FARMINGTON – Western Maine Community Action continued their effort to improve communication between municipalities and their organization at last night’s selectman meeting, as they look for new ideas and share information before the start of the cold season. With high energy prices driving up the price of heating oil, WMCA and others are worried that this winter could be a bad one for many Maine families.
“This year, we’re going to be looking at some people in trouble,” said Paul Brown, who serves on the WMCA board of directors.
WMCA serves roughly 2,500 customers in Franklin County, with program eligibility being determined by income. According to Judy Frost, who administers WMCA’s housing energy resources, that aid translates into more than $1.5 million of fuel assistance. Last winter, $317,000 was used to heat 448 homes in Farmington alone. Unfortunately, cuts in the WMCA’s federal and state money has caused shortages in places where additional funding will likely be needed this winter.
Little action is occurring in Augusta or Washington. According to state Sen. Walter Gooley (R – Farmington), there is some discussion in holding a special session to review possible solutions, but he was not certain any meaningful initiative would arise out of such a session.

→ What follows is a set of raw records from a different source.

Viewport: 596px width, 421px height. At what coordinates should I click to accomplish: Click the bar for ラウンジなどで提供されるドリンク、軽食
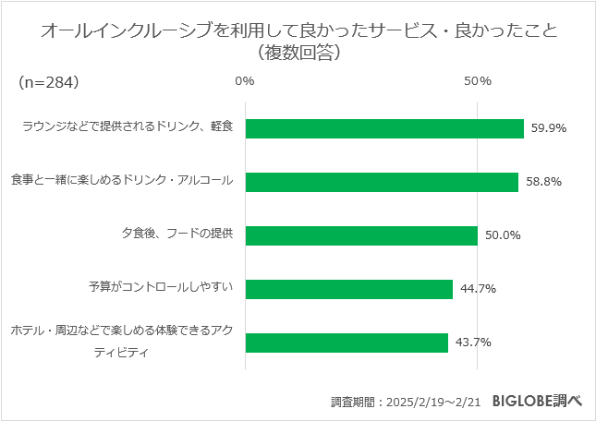coord(383,128)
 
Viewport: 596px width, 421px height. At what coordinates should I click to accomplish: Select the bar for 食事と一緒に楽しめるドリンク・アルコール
coord(381,182)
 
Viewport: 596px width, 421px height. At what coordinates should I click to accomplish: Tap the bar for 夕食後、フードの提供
coord(360,235)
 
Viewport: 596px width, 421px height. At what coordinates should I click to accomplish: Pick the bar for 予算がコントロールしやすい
coord(348,289)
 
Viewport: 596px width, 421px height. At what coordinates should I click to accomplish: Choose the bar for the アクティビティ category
coord(346,343)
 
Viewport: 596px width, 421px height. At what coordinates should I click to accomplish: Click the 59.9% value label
coord(548,128)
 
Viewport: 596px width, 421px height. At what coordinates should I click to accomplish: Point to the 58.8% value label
coord(542,182)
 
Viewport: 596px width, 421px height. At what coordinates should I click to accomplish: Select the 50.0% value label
coord(503,235)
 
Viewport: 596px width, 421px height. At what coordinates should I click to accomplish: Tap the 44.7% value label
coord(478,289)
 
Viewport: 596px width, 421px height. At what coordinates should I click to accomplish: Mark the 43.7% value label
coord(473,343)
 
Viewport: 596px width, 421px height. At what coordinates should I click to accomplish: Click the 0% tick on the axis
coord(245,81)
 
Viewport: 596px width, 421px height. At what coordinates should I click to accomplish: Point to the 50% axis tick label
coord(477,81)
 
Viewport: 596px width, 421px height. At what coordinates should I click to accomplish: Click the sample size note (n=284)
coord(48,82)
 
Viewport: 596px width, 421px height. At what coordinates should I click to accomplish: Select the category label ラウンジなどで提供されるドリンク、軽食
coord(128,126)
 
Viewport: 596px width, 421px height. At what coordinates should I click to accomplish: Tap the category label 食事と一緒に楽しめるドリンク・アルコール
coord(121,180)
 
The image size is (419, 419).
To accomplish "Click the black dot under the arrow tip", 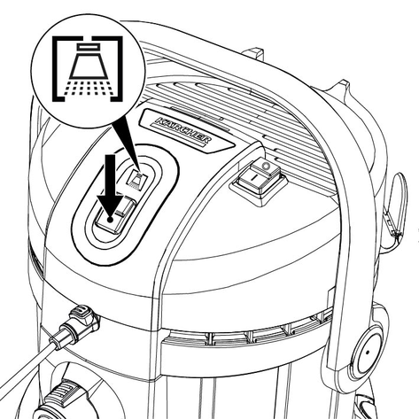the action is point(110,219).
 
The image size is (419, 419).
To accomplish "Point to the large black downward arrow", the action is point(111,189).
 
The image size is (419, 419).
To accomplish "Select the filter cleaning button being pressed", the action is point(116,215).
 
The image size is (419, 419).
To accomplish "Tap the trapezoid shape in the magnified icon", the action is point(88,66).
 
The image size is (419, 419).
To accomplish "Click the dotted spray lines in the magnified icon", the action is point(88,87).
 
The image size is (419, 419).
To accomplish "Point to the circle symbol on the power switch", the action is point(266,166).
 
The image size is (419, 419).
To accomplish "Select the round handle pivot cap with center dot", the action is point(368,353).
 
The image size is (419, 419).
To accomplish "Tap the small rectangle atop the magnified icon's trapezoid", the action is point(88,46).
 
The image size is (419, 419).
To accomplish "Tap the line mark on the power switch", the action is point(253,178).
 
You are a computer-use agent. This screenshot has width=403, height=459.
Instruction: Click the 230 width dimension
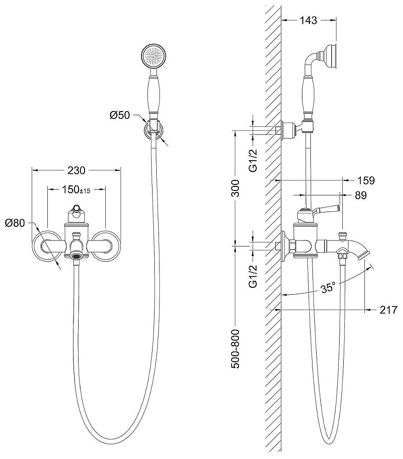coord(76,170)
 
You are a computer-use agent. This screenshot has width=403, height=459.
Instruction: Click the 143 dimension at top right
coord(308,20)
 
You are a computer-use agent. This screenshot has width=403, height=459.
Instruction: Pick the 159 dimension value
coord(365,180)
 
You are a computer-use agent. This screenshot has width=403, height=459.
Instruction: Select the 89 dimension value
coord(361,196)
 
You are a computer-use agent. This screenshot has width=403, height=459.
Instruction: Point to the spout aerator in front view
coord(76,255)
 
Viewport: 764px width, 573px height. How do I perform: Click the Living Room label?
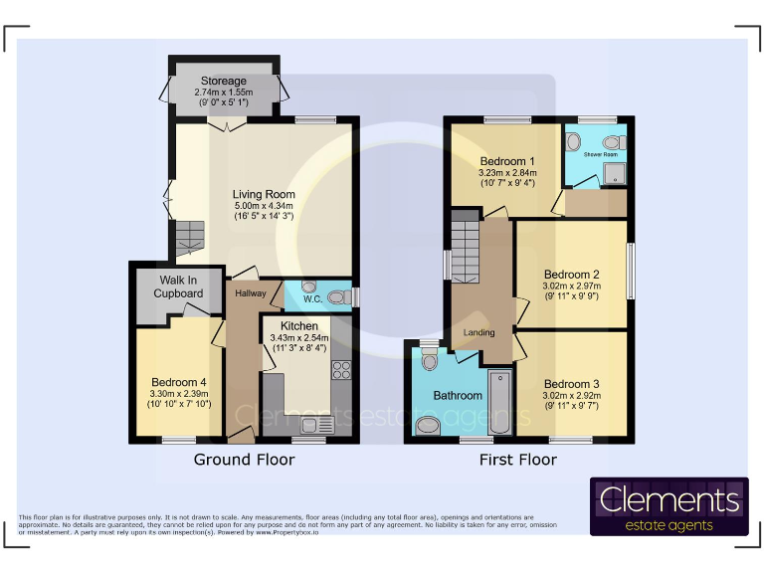point(264,194)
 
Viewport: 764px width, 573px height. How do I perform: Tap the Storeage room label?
point(223,81)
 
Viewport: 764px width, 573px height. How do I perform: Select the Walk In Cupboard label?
point(178,286)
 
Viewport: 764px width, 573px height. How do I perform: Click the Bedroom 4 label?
point(180,381)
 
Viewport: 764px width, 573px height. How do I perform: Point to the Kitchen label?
point(298,326)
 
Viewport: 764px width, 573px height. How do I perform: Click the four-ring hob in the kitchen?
point(341,370)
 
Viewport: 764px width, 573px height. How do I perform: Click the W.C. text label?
point(310,297)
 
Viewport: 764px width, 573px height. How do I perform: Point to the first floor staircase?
point(466,249)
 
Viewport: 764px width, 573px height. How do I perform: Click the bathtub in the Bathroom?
point(499,402)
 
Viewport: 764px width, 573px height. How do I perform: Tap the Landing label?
point(480,333)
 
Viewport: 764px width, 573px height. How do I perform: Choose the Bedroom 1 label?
point(506,161)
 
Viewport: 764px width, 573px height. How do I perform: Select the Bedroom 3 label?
point(571,384)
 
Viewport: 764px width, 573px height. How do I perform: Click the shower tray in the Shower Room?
point(616,176)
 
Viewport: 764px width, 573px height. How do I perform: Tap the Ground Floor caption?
point(244,460)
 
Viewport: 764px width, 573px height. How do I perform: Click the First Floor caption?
point(518,460)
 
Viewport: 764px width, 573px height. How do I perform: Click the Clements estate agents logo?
point(668,507)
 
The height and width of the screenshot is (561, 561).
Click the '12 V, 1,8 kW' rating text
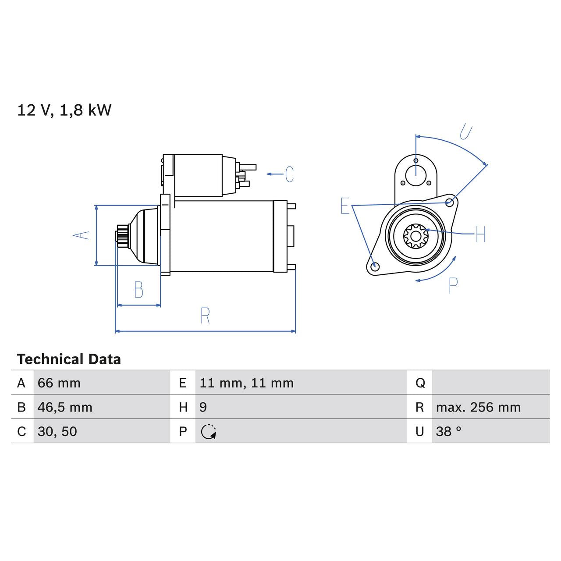(64, 110)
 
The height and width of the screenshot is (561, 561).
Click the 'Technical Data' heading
(69, 359)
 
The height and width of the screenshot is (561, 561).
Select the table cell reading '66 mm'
(59, 383)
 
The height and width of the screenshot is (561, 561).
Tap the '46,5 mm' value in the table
(65, 407)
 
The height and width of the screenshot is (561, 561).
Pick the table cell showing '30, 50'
(57, 431)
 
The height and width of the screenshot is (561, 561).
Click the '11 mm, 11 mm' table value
(246, 383)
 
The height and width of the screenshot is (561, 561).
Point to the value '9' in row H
(203, 407)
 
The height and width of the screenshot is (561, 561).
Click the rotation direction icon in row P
(209, 432)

The Maine congressional representatives are also looking into possible options.
“Locally, things have got to come together,” Gooley said, noting that even doubling the amount of federal funding for the Low Income Housing Energy Assistance Program would be insufficient to meet projected needs. He said that collaboration between WMCA, municipalities, churches and other organizations is going to be crucial.
LIHEAP was able to provide $415 per needy person in Maine last year. This year, that amount of money is expected to purchase less than 100 gallons of heating oil, if the same number of people apply. However, WMCA believes far more will. WMCA also administers the Operation Keep ME Warm, a private and public collaboration, as well as the distribution for smaller charity organizations, such as local churches.
Selectmen had some thoughts of their own. Selectman and Sheriff Dennis Pike said that his agency received several 911 calls last year from people without the means to heat their homes. He wondered if there was a better way to relay that information to WCMA for further assistance. He also suggested that if WMCA had knowledge of people in need of assistance, they could tell the Sheriff’s Department, which typically checks in on at-risk people in the smaller towns.
Selectman Jon Bubier noted that there was a disconnect between the heating assistance programs, which give money to residents, and landlords trying to cope with the rising cost of fuel. He said that he had lost money on one of his buildings last winter, and was considering switching some of his apartments to not including the cost of heat with the rent.
According to the LIHEAP data available through WMCA, 18 percent of the households receiving assistance live in apartments.
Selectman Nancy Porter was concerned that some people, particularly the older generation, would not seek assistance.
“My concern is for the older people who have to much pride to ask,” she said.
Town Manager Richard Davis noted that the town can offer a General Assistance account, and would not turn anyone in dire need of assistance away. The town is actually allowed to overdraw that account if need be, half of which is reimbursed by the state.